>> begin Extracted text

I need to use Messenger for a project im working on, but i dont want it to harvest all my data. how to make it collect as least data as possible?
Android has an Enterprise feature that allows devices to have an isolated “Work” profile from their Personal profile, complete with separate accounts and apps (though your device IDs are still likely shared due to it being the same device)
There’s this project called Island that allowed anyone to set it up on their own devices
I think island is unmaintained https://github.com/oasisfeng/island shelter is the state of the art https://f-droid.org/packages/net.typeblog.shelter/
Insular and Shelter. Apparent Shelter is more secure but I don’t know enough to tell myself. https://secure-system.gitlab.io/Insular/faq.html
I use Shelter from F-Droid to create a work profile and then install RethinkDNS on that profile which blocks any trackers from the “bad” apps (you can add a tonne of blocklists). Additionally, if you have a Pixel, GrapheneOS has total app isolation (including storage scopes) so Messenger only has access to what you allow.
there is always the option of carrying a second device. physical separation is best separation
this doesn’t matter but I found it interesting bc of all the people recommending tools like shelter and insular, using profiles or work profiles to separate data would be siloing not sandboxing.
edit: with that said, as others have pointed out, apps are already sandboxed on Android. they can only really communicate with mutual consent ipc. so say for example, Google services can communicate with other Google apps because they both explicitly call for each other. while ipc is still technically something to think about, the mutual consent requirement makes it somewhat difficult to make malicious use of it.

>> end Extracted text

* **Given problem**
Resume the discussion about limiting Messenger's data collection, starting after its final post. The entries that come next bear no relation to the discussion about limiting Messenger's data collection.

>> begin Provided material

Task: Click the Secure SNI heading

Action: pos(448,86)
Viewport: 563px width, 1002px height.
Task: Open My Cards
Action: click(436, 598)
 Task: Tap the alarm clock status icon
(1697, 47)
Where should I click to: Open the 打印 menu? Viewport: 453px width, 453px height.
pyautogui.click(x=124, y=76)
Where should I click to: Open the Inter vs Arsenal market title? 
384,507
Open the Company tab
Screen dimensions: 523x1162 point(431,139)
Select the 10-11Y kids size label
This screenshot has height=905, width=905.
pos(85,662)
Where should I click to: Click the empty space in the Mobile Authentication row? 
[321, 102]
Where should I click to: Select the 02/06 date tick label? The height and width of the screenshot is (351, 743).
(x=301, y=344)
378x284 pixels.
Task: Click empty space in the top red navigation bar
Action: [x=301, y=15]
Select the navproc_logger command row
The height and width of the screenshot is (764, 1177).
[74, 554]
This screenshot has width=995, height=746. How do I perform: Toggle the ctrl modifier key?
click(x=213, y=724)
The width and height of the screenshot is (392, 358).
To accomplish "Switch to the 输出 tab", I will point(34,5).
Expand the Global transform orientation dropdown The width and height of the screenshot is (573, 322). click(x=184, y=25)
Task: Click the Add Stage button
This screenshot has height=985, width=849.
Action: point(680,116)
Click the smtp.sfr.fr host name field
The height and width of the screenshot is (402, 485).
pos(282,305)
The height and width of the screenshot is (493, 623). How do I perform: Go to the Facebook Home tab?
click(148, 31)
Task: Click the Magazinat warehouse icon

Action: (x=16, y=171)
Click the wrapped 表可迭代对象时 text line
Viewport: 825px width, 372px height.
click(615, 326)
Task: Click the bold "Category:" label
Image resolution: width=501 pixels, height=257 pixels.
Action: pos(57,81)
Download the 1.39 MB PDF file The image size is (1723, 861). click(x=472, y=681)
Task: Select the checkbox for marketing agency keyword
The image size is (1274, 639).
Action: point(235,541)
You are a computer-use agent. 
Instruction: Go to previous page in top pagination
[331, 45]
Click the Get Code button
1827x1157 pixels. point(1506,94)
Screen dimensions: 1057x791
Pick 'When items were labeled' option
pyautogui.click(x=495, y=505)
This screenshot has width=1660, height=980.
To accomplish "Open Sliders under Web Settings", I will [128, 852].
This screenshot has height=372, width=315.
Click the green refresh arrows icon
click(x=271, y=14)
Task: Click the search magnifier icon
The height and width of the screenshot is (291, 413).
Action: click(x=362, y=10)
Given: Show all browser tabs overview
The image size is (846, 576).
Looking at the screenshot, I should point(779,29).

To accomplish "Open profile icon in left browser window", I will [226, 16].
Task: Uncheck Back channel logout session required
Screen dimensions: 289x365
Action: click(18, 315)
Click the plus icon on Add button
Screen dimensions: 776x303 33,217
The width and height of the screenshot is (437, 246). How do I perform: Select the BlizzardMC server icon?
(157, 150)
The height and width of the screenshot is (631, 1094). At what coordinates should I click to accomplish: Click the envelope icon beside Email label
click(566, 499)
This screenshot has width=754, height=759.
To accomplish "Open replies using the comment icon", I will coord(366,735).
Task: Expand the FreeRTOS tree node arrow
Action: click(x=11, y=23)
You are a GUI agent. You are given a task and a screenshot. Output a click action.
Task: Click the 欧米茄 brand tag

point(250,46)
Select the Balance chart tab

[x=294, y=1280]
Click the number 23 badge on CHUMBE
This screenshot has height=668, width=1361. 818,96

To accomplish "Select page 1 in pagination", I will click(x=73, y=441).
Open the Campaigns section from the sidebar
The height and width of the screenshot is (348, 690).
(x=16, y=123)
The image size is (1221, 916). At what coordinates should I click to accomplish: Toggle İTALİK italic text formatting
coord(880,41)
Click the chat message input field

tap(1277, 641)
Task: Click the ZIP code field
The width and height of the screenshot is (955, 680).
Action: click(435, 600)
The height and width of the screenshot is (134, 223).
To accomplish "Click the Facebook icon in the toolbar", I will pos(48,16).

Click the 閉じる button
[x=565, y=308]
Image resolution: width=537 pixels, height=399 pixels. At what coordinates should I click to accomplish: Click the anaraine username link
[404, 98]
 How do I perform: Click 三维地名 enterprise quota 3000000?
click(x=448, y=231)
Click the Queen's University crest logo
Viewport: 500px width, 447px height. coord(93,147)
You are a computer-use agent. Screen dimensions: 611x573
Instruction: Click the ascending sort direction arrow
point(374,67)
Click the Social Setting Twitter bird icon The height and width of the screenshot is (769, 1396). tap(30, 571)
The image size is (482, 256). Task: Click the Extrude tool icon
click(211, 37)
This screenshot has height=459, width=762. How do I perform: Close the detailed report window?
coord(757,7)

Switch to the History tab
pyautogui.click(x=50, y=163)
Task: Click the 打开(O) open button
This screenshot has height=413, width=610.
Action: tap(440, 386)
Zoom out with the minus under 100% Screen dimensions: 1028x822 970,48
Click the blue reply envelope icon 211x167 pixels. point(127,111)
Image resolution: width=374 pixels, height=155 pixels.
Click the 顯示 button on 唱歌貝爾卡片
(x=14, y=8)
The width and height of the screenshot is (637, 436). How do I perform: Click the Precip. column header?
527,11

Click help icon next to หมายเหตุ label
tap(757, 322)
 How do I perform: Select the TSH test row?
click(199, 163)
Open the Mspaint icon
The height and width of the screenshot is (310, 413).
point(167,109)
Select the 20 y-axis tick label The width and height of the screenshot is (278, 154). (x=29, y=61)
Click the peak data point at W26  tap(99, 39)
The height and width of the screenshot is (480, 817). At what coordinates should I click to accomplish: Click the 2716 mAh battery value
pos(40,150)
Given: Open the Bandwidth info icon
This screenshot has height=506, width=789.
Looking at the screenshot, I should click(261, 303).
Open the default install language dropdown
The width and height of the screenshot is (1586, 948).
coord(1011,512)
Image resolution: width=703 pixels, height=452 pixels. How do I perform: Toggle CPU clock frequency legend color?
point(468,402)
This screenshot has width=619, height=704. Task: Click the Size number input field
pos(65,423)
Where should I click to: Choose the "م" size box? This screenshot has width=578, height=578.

>> end Provided material

* **Exercise answer**
apps aren’t capable at accessing other app data whenever they wish, though. even with storage permissions granted it only really has access to user directories (downloads, documents, etc.).
edit2: additionally, it’s worth noting that using any profiles (work or normal), will increase ram and battery usage by a decent margin as this will make a second user with all system apps running alongside your main user.
any solution involving root should also be considered a non-option as well, since gaining root access completely cripples androids security model.
Android apps are already sandboxed. You don’t need to sandbox them further unless you’re giving them permissions to peek out of that sandbox.
Edit: Also would like to add x8 sandbox to the list. It emulates its own android instead of using profile management features like the other apps mentioned. Since it’s proprietary I wouldn’t trust it (and it does have a performance impact), but wanted to throw it out here.
This is partially true: Android does sandboxing, but it only gives you partial control over your apps. Firstly, certain permissions give a wider access than initially seems (e.g. media access). Secondly, not all permissions are user-manageable. For example: you cannot stop certain apps (like banking apps) to query the system for other apps you have installed.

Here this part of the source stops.